Maybe Ryan Vogelsong doesn't feel like the hero after tonight's start and maybe he never feels like the hero because acknowledging that status means necessarily surrendering the label of "reject" that so clearly fuels his fire. Maybe hero is the wrong word to use here anyway. Maybe the right word to use here is one that means the most: pro.


And for that matter, Matt Duffy and Jarrett Parker became pros today and what a nice start for Duffy at second base. He made some nice contact, got hit by a pitch, turned a double play, and oh yeah, his first major league hit was an RBI-single. Maybe this is the best we get out of Matt Duffy or maybe he's Brandon Hicks' April but for the month of August. Regardless, in a parallel universe, he's not a baseball player, he's a high school P.E. teacher:


Good morning, class. I'm Mr. Duffy. Today we'll be learning about all the nifty things you can do with just a jumprope.


Anyway, you can't say the Giants did nothing at the trade deadline because -- LOOK. It's August 1st and there are *two* guys you've never really heard of before and they're both on the roster to soothe the Giants' roster sore spots. That is the platonic ideal of a deadline move. ERGO…

Bah. Hurry back, Angel Pagan and Brandon Belt. The kids are alright, but we want flowing locks and two Brandons...

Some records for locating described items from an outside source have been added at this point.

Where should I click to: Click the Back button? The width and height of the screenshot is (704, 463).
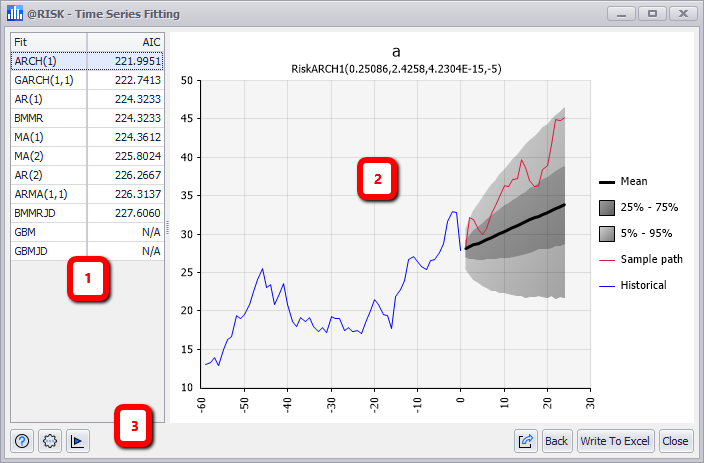(556, 440)
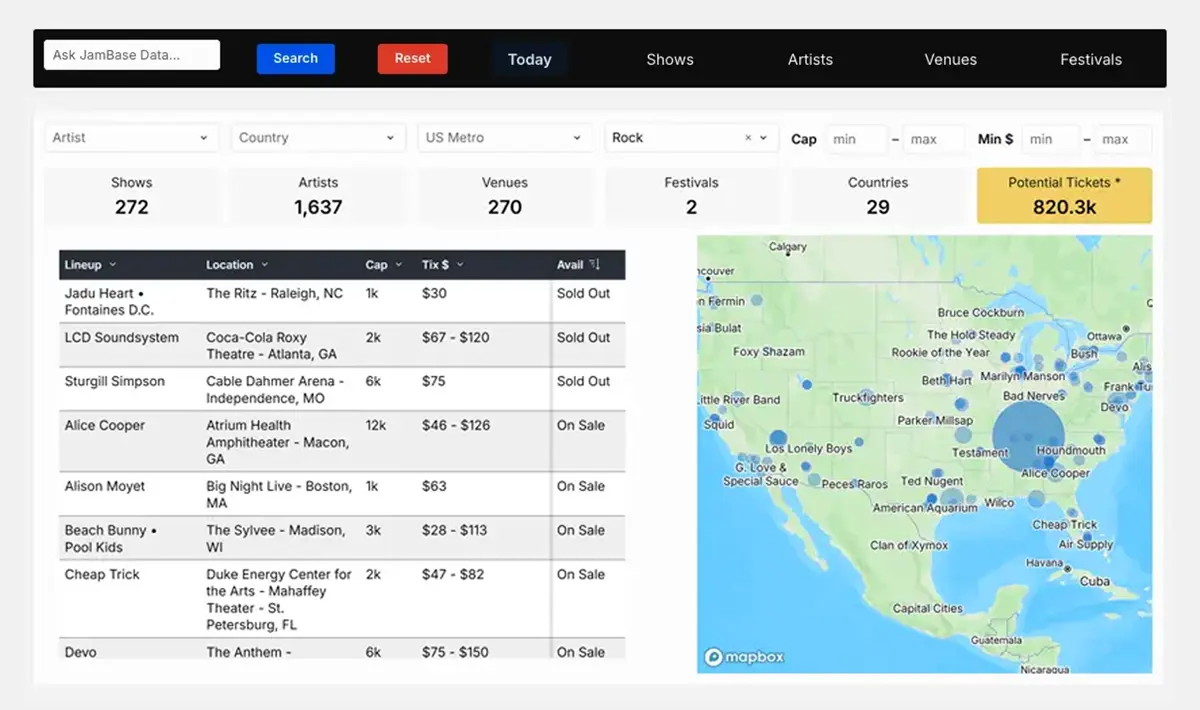Open the Venues tab
Viewport: 1200px width, 710px height.
[x=950, y=59]
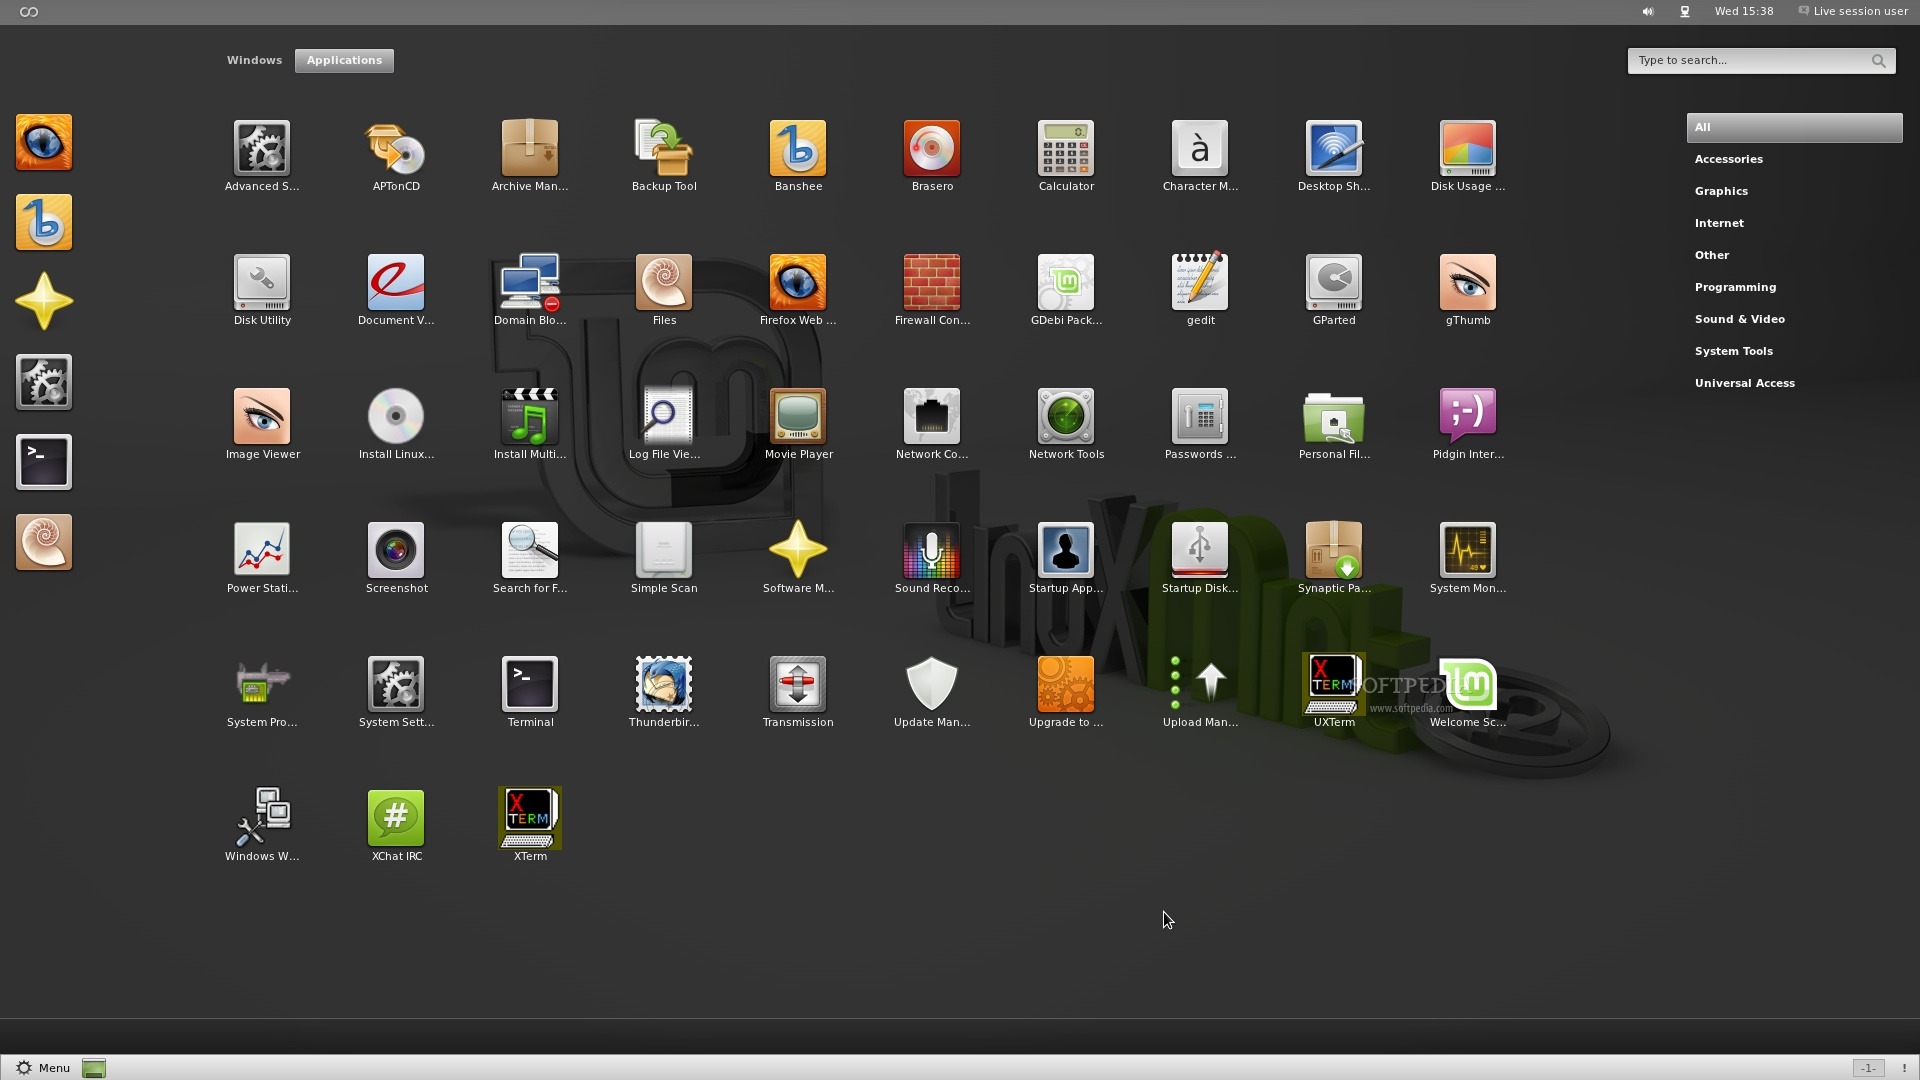The width and height of the screenshot is (1920, 1080).
Task: Open the gedit text editor
Action: [1199, 283]
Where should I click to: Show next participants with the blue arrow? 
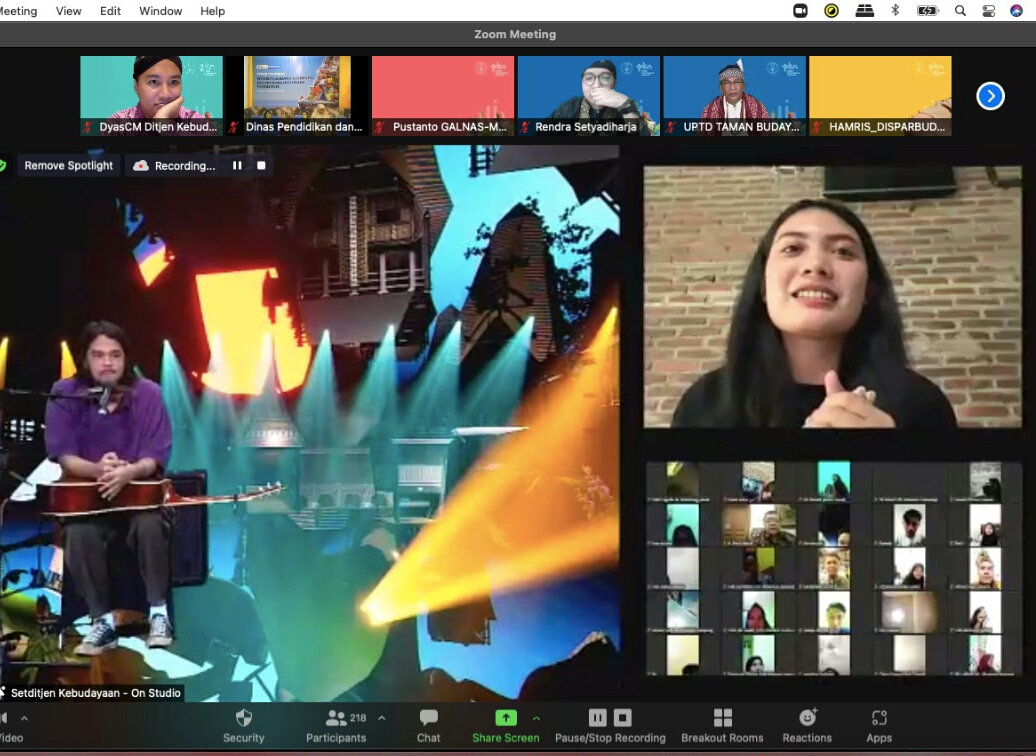point(990,96)
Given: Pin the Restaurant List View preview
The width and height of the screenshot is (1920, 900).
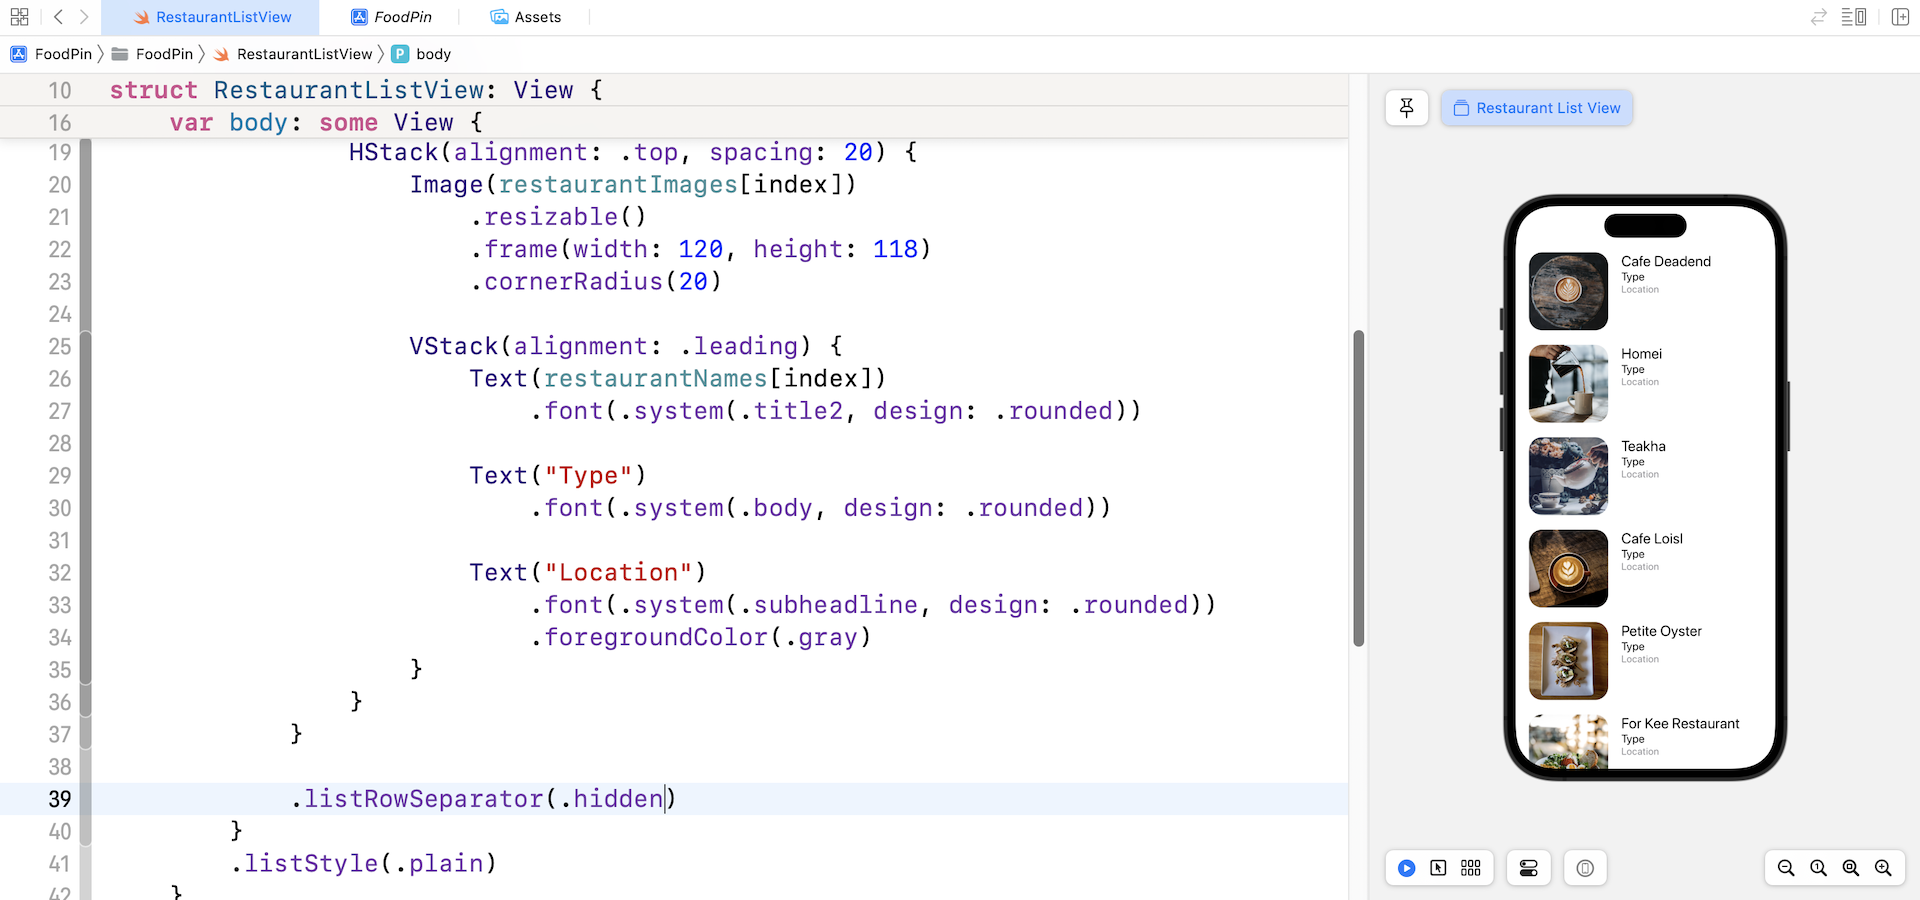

When Brandon Crawford has three hits against a lefty and hits his ninth triple of the season on August 1st you have to say that he has far exceeded most people's expectations in terms of his offense. Well, I'm sure most people within the Giants organization felt this was always the guy he was going to be, but I'm not going to let anyone forget about their assessments of Armando Benitez, Jose Guillen, Orlando Cabrera and Dan Uggla. Sometimes you guess right and cut the correct wire. I'm saying part of the joy from his performance at the plate is the surprise factor. The glove has always played, but the bat has been a question mark. In parts of the past two seasons he's shown glimpses but this year he's really fought off the notion that he's a platoon hitter and I think the progress he's made overall, showing a bit more power two years ago and a bit more contact last year is a steady ascent that is both laudable and surprising. Surprise isn't bad and neither is Brandon Crawford.